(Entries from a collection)
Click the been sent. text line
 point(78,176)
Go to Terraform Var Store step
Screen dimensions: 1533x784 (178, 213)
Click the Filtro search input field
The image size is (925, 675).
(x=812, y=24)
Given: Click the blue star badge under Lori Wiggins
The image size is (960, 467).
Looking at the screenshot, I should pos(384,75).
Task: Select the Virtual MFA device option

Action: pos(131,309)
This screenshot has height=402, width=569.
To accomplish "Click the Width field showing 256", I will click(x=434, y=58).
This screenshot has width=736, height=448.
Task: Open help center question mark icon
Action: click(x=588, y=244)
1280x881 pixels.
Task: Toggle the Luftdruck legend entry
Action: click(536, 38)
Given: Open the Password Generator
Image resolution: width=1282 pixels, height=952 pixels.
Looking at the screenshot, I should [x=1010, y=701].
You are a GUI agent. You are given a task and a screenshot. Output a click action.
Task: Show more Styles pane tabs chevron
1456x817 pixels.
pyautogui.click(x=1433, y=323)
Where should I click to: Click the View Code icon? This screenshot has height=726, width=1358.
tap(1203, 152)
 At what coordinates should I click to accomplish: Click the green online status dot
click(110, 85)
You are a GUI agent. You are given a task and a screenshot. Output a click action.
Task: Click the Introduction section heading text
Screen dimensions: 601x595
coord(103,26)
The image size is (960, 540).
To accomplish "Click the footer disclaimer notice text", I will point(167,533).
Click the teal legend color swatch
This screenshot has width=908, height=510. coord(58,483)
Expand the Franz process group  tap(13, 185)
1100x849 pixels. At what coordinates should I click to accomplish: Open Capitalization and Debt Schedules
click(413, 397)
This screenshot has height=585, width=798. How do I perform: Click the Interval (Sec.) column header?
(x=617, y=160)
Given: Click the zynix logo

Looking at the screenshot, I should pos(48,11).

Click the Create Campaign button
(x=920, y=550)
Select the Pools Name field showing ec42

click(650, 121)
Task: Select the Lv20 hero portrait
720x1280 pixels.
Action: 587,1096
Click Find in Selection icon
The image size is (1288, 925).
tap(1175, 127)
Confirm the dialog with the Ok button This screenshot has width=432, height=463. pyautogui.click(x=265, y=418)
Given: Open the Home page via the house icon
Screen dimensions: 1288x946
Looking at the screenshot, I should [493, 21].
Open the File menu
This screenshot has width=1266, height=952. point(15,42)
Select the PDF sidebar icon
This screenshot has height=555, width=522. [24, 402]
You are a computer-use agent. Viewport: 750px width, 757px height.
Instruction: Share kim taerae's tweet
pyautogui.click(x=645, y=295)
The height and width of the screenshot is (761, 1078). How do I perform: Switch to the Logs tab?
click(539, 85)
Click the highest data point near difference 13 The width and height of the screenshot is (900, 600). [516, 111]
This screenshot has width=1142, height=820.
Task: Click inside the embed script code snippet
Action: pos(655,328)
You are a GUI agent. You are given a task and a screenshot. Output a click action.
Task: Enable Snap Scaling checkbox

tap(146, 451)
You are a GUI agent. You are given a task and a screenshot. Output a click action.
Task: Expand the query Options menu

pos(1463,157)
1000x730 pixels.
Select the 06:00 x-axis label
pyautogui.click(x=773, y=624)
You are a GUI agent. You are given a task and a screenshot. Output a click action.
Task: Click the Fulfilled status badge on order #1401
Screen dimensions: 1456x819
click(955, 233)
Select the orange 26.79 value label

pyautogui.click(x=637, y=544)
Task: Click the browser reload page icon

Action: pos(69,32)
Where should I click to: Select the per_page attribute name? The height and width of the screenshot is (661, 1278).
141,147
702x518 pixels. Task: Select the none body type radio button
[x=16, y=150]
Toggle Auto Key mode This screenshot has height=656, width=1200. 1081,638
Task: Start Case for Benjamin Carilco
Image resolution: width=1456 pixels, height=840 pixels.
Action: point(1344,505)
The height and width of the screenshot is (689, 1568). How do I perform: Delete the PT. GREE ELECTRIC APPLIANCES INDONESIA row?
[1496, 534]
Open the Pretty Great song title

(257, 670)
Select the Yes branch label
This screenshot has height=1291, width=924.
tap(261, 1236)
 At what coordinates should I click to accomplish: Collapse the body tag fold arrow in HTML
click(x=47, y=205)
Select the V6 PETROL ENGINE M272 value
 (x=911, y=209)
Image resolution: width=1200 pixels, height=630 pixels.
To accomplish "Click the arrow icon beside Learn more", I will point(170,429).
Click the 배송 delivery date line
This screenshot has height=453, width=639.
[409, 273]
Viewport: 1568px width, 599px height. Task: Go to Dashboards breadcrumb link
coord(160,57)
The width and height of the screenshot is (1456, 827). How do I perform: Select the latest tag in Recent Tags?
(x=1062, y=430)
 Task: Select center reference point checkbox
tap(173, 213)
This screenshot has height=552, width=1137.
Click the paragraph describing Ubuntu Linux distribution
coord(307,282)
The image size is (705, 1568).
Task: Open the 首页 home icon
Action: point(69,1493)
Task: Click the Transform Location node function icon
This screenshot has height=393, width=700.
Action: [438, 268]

Problem to solve: Write out every one of the entries above, keeping each line identical.

Task answer:
Click the been sent. text line
 point(78,176)
Go to Terraform Var Store step
Screen dimensions: 1533x784 (178, 213)
Click the Filtro search input field
The image size is (925, 675).
(x=812, y=24)
Given: Click the blue star badge under Lori Wiggins
The image size is (960, 467).
Looking at the screenshot, I should pos(384,75).
Task: Select the Virtual MFA device option

Action: pos(131,309)
This screenshot has height=402, width=569.
To accomplish "Click the Width field showing 256", I will click(x=434, y=58).
This screenshot has width=736, height=448.
Task: Open help center question mark icon
Action: click(x=588, y=244)
1280x881 pixels.
Task: Toggle the Luftdruck legend entry
Action: click(536, 38)
Given: Open the Password Generator
Image resolution: width=1282 pixels, height=952 pixels.
Looking at the screenshot, I should [x=1010, y=701].
You are a GUI agent. You are given a task and a screenshot. Output a click action.
Task: Show more Styles pane tabs chevron
1456x817 pixels.
pyautogui.click(x=1433, y=323)
Where should I click to: Click the View Code icon? This screenshot has height=726, width=1358.
tap(1203, 152)
 At what coordinates should I click to accomplish: Click the green online status dot
click(110, 85)
You are a GUI agent. You are given a task and a screenshot. Output a click action.
Task: Click the Introduction section heading text
Screen dimensions: 601x595
coord(103,26)
The image size is (960, 540).
To accomplish "Click the footer disclaimer notice text", I will point(167,533).
Click the teal legend color swatch
This screenshot has width=908, height=510. coord(58,483)
Expand the Franz process group  tap(13, 185)
1100x849 pixels. At what coordinates should I click to accomplish: Open Capitalization and Debt Schedules
click(413, 397)
This screenshot has height=585, width=798. How do I perform: Click the Interval (Sec.) column header?
(x=617, y=160)
Given: Click the zynix logo

Looking at the screenshot, I should pos(48,11).

Click the Create Campaign button
(x=920, y=550)
Select the Pools Name field showing ec42

click(650, 121)
Task: Select the Lv20 hero portrait
720x1280 pixels.
Action: 587,1096
Click Find in Selection icon
The image size is (1288, 925).
tap(1175, 127)
Confirm the dialog with the Ok button This screenshot has width=432, height=463. pyautogui.click(x=265, y=418)
Given: Open the Home page via the house icon
Screen dimensions: 1288x946
Looking at the screenshot, I should [493, 21].
Open the File menu
This screenshot has width=1266, height=952. point(15,42)
Select the PDF sidebar icon
This screenshot has height=555, width=522. [24, 402]
You are a computer-use agent. Viewport: 750px width, 757px height.
Instruction: Share kim taerae's tweet
pyautogui.click(x=645, y=295)
The height and width of the screenshot is (761, 1078). How do I perform: Switch to the Logs tab?
click(539, 85)
Click the highest data point near difference 13 The width and height of the screenshot is (900, 600). [516, 111]
This screenshot has width=1142, height=820.
Task: Click inside the embed script code snippet
Action: pos(655,328)
You are a GUI agent. You are given a task and a screenshot. Output a click action.
Task: Enable Snap Scaling checkbox

tap(146, 451)
You are a GUI agent. You are given a task and a screenshot. Output a click action.
Task: Expand the query Options menu

pos(1463,157)
1000x730 pixels.
Select the 06:00 x-axis label
pyautogui.click(x=773, y=624)
You are a GUI agent. You are given a task and a screenshot. Output a click action.
Task: Click the Fulfilled status badge on order #1401
Screen dimensions: 1456x819
click(955, 233)
Select the orange 26.79 value label

pyautogui.click(x=637, y=544)
Task: Click the browser reload page icon

Action: pos(69,32)
Where should I click to: Select the per_page attribute name? The height and width of the screenshot is (661, 1278).
141,147
702x518 pixels. Task: Select the none body type radio button
[x=16, y=150]
Toggle Auto Key mode This screenshot has height=656, width=1200. 1081,638
Task: Start Case for Benjamin Carilco
Image resolution: width=1456 pixels, height=840 pixels.
Action: point(1344,505)
The height and width of the screenshot is (689, 1568). How do I perform: Delete the PT. GREE ELECTRIC APPLIANCES INDONESIA row?
[1496, 534]
Open the Pretty Great song title

(257, 670)
Select the Yes branch label
This screenshot has height=1291, width=924.
tap(261, 1236)
 At what coordinates should I click to accomplish: Collapse the body tag fold arrow in HTML
click(x=47, y=205)
Select the V6 PETROL ENGINE M272 value
 (x=911, y=209)
Image resolution: width=1200 pixels, height=630 pixels.
To accomplish "Click the arrow icon beside Learn more", I will point(170,429).
Click the 배송 delivery date line
This screenshot has height=453, width=639.
[409, 273]
Viewport: 1568px width, 599px height. Task: Go to Dashboards breadcrumb link
coord(160,57)
The width and height of the screenshot is (1456, 827). How do I perform: Select the latest tag in Recent Tags?
(x=1062, y=430)
 Task: Select center reference point checkbox
tap(173, 213)
This screenshot has height=552, width=1137.
Click the paragraph describing Ubuntu Linux distribution
coord(307,282)
The image size is (705, 1568).
Task: Open the 首页 home icon
Action: point(69,1493)
Task: Click the Transform Location node function icon
This screenshot has height=393, width=700.
Action: [438, 268]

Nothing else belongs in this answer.